Clay and Recovery consists of weekly classes led by Herb Massie, Director of Community Engagement. As a man in long-term recovery, Herb acts as a mentor and confidante to his students, while building confidence and formal skill. The classes help restore latent creativity in students who have lost touch with the creative impulse. Additionally, making gifts for loved ones helps students repair relationships that were damaged by their substance use.
Not only do the classes engage the men creatively, they also teach them skills that can be used in their lives after treatment. Participation in the Cups for Recovery program, in which participants sell the cups and mugs they’ve made in class, helps teach basic business skills. Many alumni of the Clay and Recovery program have taken lessons they’ve learned at Tuerk House back to their home communities once treatment is complete, participating in community events and sharing their creative skills.
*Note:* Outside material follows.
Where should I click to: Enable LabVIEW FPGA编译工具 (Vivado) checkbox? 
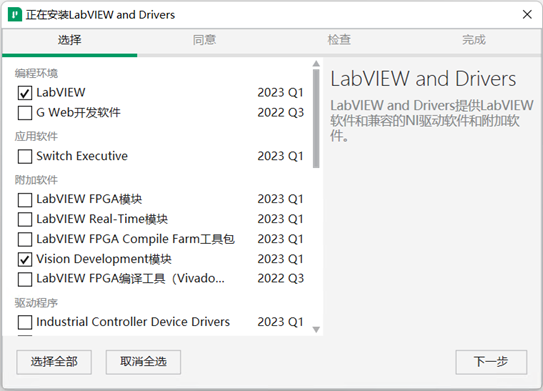point(25,279)
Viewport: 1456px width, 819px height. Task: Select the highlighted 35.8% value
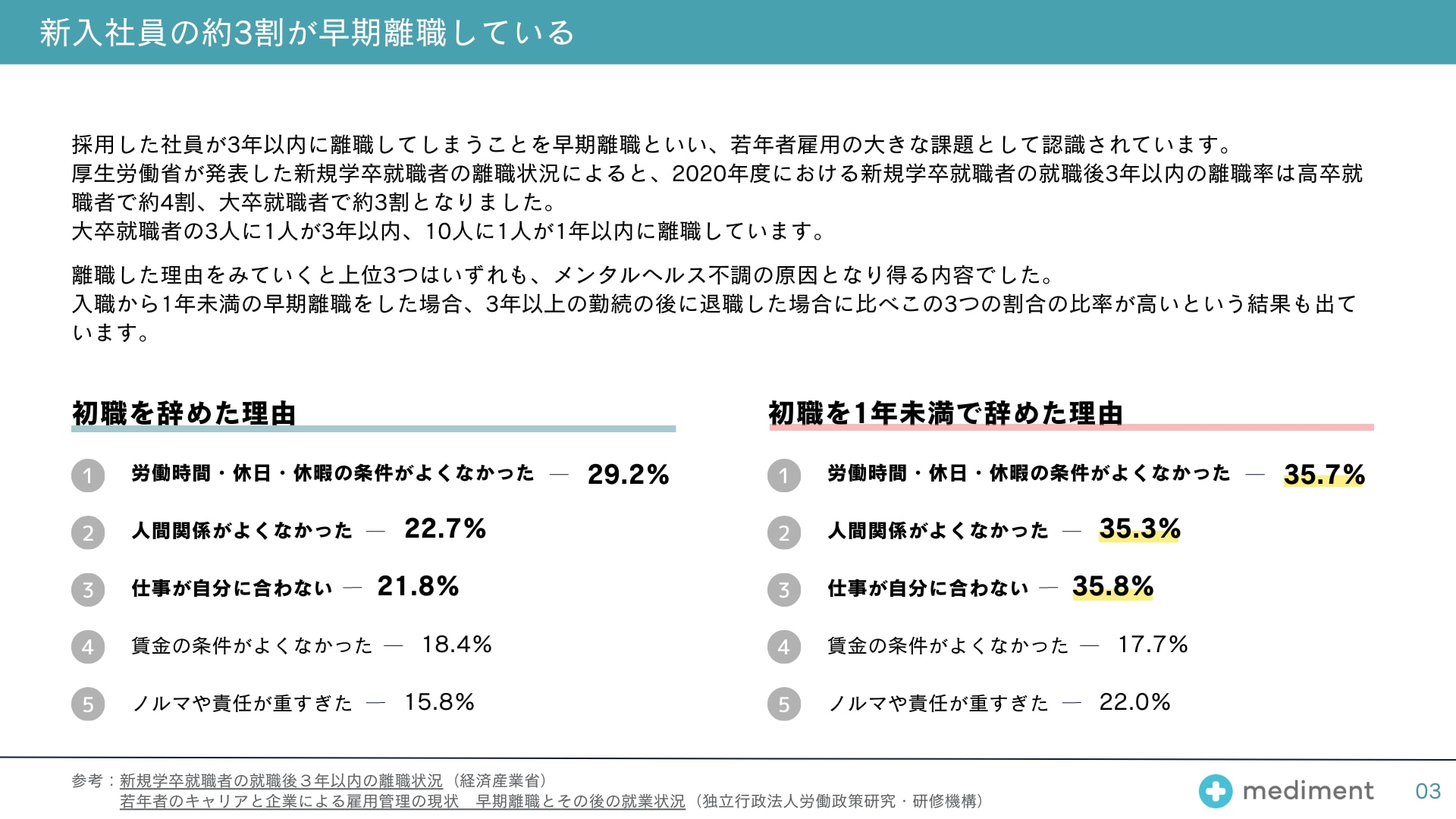1112,586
Baltimore Clayworks maintains two historic buildings located in the Mt. Washington neighborhood of Baltimore City. Baltimore Clayworks’ 17,500 sq. ft. of facilities include artists’ studios, classrooms, a suite of seven gallery spaces, kilns, offices, kitchen, and meeting space. Clayworks boasts 13 resident and 30 member artists, 26 trustees, 15 full time, part time, and contractual staff along with more than 60 teachers, 20 interns and work-study students, dozens of volunteers and, hundreds of donors, all of whom make Clayworks a unique, vibrant and community-centered institution.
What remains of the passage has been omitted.